• **TASK**:
Go to the line holding "You are a computer-use" in the entries below and write out exactly every line down to and including the line holding "Instruction: Toggle star".

• **MATERIAL TO PROCESS**:
====

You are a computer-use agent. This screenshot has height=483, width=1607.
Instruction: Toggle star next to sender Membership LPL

====

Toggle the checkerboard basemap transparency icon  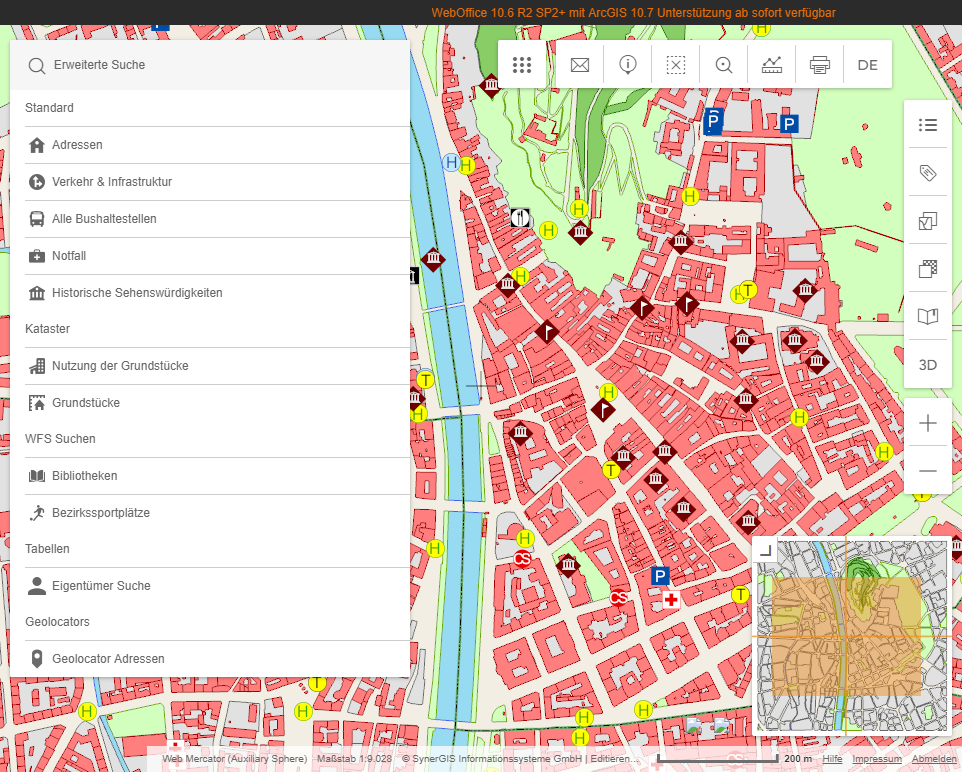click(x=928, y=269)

====

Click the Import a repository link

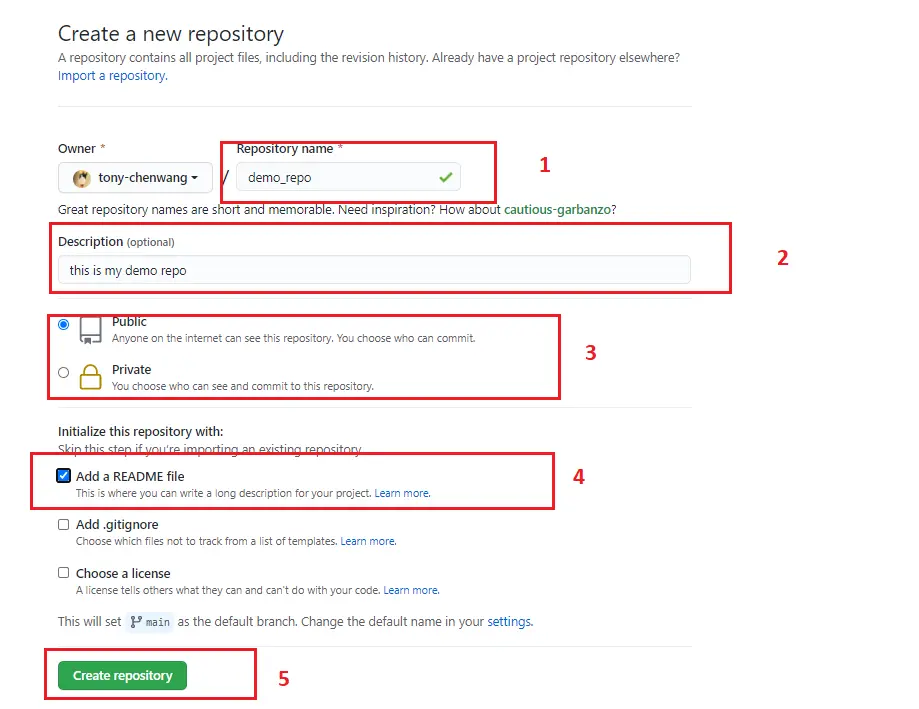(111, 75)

====

• **RESULT FOR THIS TASK**:
You are a computer-use agent. This screenshot has height=483, width=1607.
Instruction: Toggle star next to sender Membership LPL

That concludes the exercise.